Some platforms are working toward this. For example, FirstTwo offers real-time situational awareness tools that emphasize responsible integration of publically-available data. Others, like ForceMetrics, are focused on combining disparate datasets such as 911 calls, behavioral health records and prior incident history to give officers better context in the field. But crucially, these systems are built with public safety needs and community respect as a priority, not an afterthought.

Building a Privacy-First Infrastructure

A privacy-first approach means more than redacting sensitive information. It means limiting access to data unless there is a clear, lawful need. It means documenting how decisions are made and enabling third-party audits. It means partnering with community stakeholders and civil rights groups to shape policy and implementation. These steps result in strengthened security and overall legitimacy.

Despite the technological advances, we’re still operating in a legal vacuum. The U.S. lacks comprehensive federal data privacy legislation, leaving agencies and vendors to make up the rules as they go. Europe has GDPR, which offers a roadmap for consent-based data usage and accountability. The U.S., by contrast, has a fragmented patchwork of state-level policies that don’t adequately address the complexities of AI in public systems.

That needs to change. We need clear, enforceable standards around how law enforcement and public safety organizations collect, store and share data. And we need to include community stakeholders in the conversation. Consent, transparency and accountability must be baked into every level of the system, from procurement to implementation to daily use.
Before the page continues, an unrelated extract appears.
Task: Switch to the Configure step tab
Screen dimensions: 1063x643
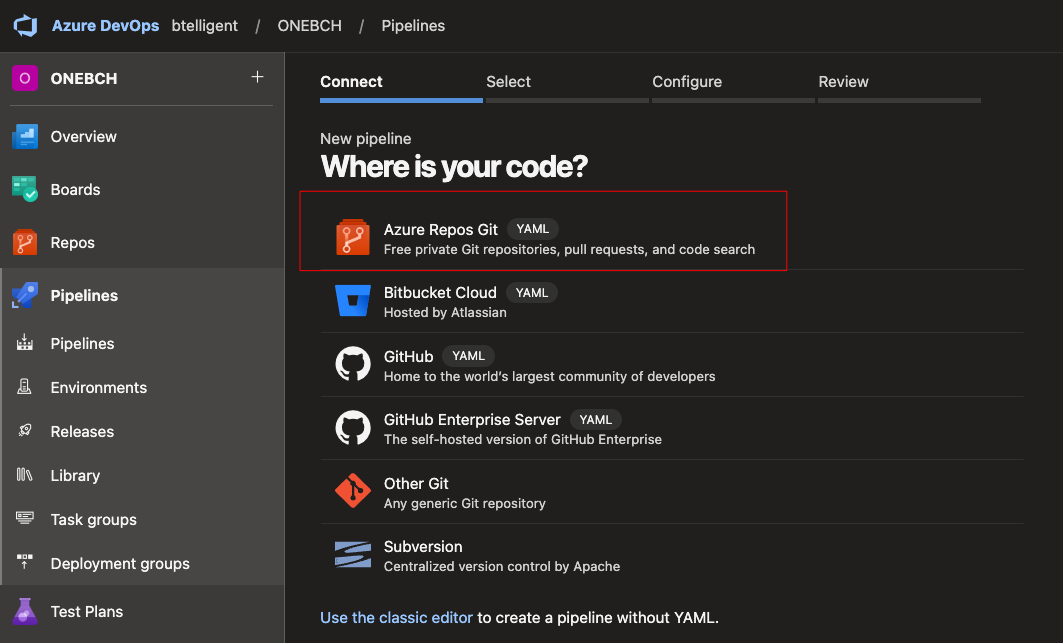Action: 687,82
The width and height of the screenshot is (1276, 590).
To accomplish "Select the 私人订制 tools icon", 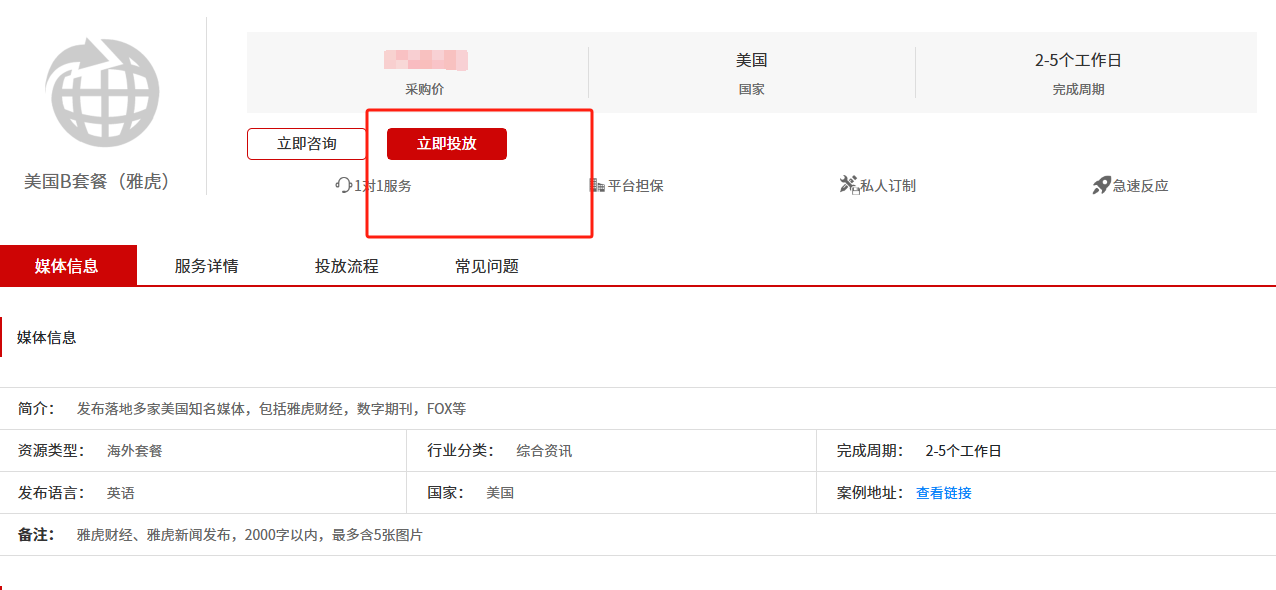I will 849,185.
The Bottom Line: Without Interoperability, Privacy Suffers

In public safety, lives are on the line. The idea that one vendor could control access to mission-critical data and restrict how and when it’s used is not just inefficient. It’s unethical.

We need to move beyond the myth that innovation and privacy are at odds. Responsible AI means more equitable, effective and accountable systems. It means rejecting vendor lock-in, prioritizing interoperability and demanding open standards. Because in a democracy, no single company should control the data that decides who gets help, who gets stopped or who gets left behind.